The first operational phase of the Ghana School Feeding Programme (GSFP) is to take-off within the next two weeks, involving 138 schools, one in each district of Ghana and will provide one hot meal a day for about 38,000 pre and primary public school children.

This first phase of the programme proper which is to be implemented over a 5-year period (2006-2010) is envisaged to cover about 200,000 pupils in the first year and additional 300,000 pupils each year for the remaining years up to about a cumulative 1,500,000 children by the year 2010. Eventually, it will be expanded to cover all pre and primary children in the country.

Disclosing this at a meeting with the Ghanaian Community media and elders recently in The Hague, the Deputy Minister for Local Government, Rural Development and Environment, Honourable Kofi Poku-Adusei (Member of Parliament for Bekwai) who was at the head of a three-man Ghanaian delegation to the Netherlands to hold discussions on the project with the Dutch government told the meeting that the cost of the programme for this year is about 20 million Euros, of which the Dutch Government and its people have committed to contribute 6 million Euros.

Explaining further, the Deputy Minister said the programme is estimated to cost about 30 cents a day to feed a child which is worked out to cost about 60 Euros a year of 195 school days.

However, the total budget for the programme for the five-year period is estimated at USD 328 million (270 million Euros) comprising of a total Capital Expenditure of USD 15 million and Operating Expenditure of USD 287 million and other expenditure of USD 26 million.

He said the current phase is being embarked upon following the success of a pilot programme that was run for one school term, from September to December, 2005 and covered about 1800 pupils.

During question time, it became clear Ghanaians were skeptic about how this laudable project could be run without corruption.

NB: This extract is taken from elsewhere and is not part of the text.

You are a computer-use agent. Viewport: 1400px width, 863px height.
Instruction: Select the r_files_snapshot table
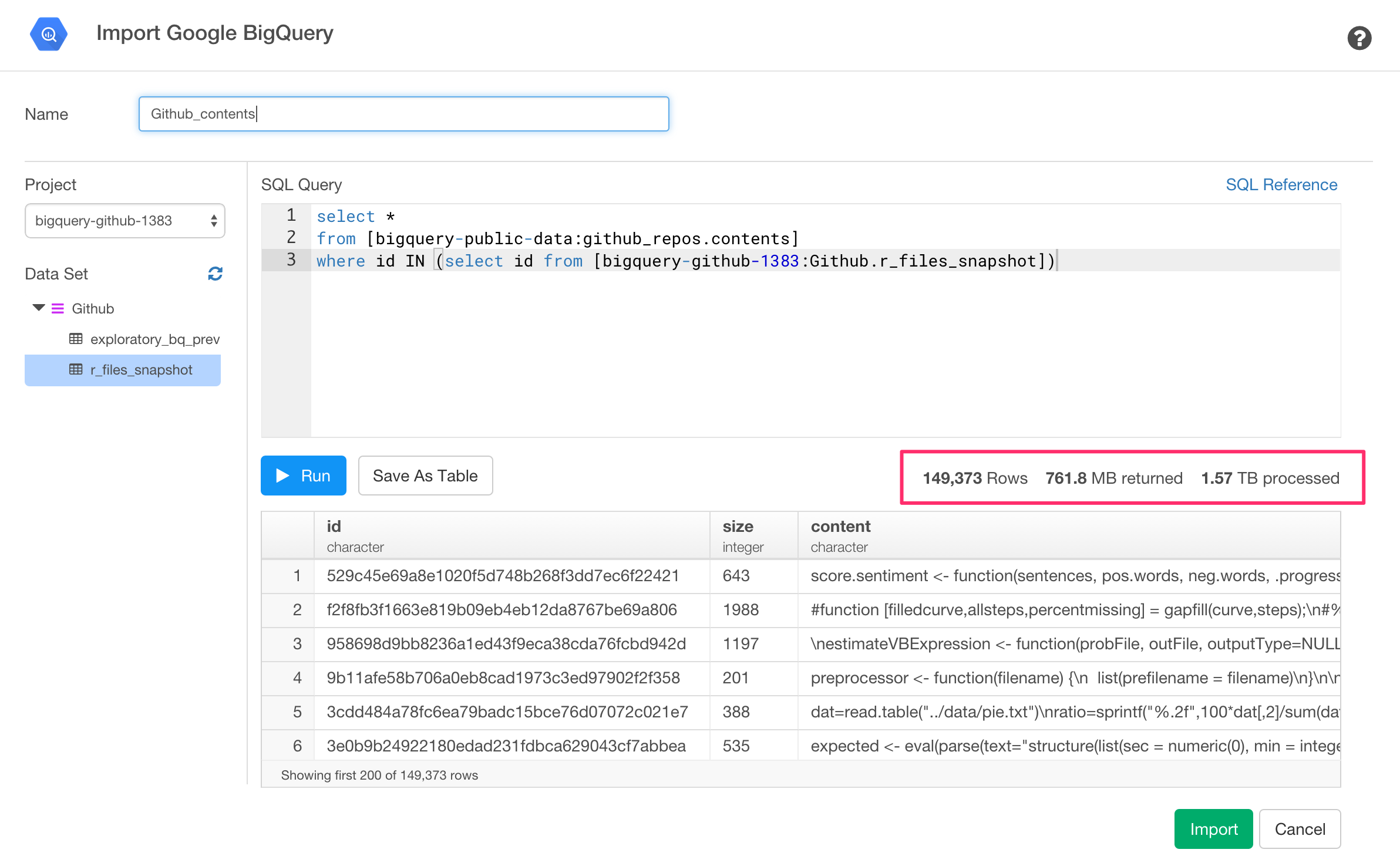(141, 370)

But Mr. Kwame Owusu Nuako, Director of the Ministry for Rural Government, Rural Development and Environment and member of the delegation, in charge of Monitoring and Evaluation of the project allayed such fears by explaining that the structure of institutional framework for implementation of the project has a national implementation secretariat that has implementation committees, chaired by District Chief Executives (DCEs) at each district.

At the Community level, School Implementation Committees, including Parent-Teacher Associations (PTAs) will be in charge and each beneficiary school will take charge of affairs at the school level, which to a very large extent will check incidence of corruption, he said.

But at the national level, the final authority for decision making on implementation of the programme resides in the Ministry of Local Government, Rural Development and Environment through the GSFP Secretariat set up by the Presidency to implement the programme.

The programme is a professed national solution, within a broader framework of the UN Millennium Development Goals (MDGs) endorsed by the New Partnership for Africa?s Development (NEPAD) which among other objectives, seeks to promote increase in domestic food production, reduce hunger, improve school enrolment and ensure school attendance and retention among the target group of school children in most deprived communities in Ghana.

While the cooking of the food is undertaken by a selected and properly screened female parents of the school children, locally produced and processed foodstuffs will be the main source of the meal.

This meeting, which was arranged at the instance of the Ghana Embassy in The Hague, and is considered to be a followed up to a similar one held in Amsterdam by Sikaman Foundation at which The Netherlands' Hunger Task Force to fight malnutrition in Africa representative for Ghana, Mr. Hans Eenhoorn, in an information session on the project, addressed a cross-section of the Ghanaian community.

In her closing remarks, Her Excellency Dr. (Mrs.) Grace Amponsah ?Ababio, Ambassador of Ghana to the Royal Kingdom of the Netherlands thanked the media and the community leaders for honouring the invitation at short notice and asked the programme to be accorded all the importance in terms of publicity it deserves.

Mr. H. Hanson-Hall, Deputy Head of Mission and responsible for Economic, Trade and Investment section of the Embassy moderated the meeting. Another member of the three-man delegation from Ghana present was Mrs. Irene Massiba, Assistant Director of the Ministry Local Government, Rural Development and Environment as well as Mr. A. Schilpand, the Dutch Project Coordinator for GSFP.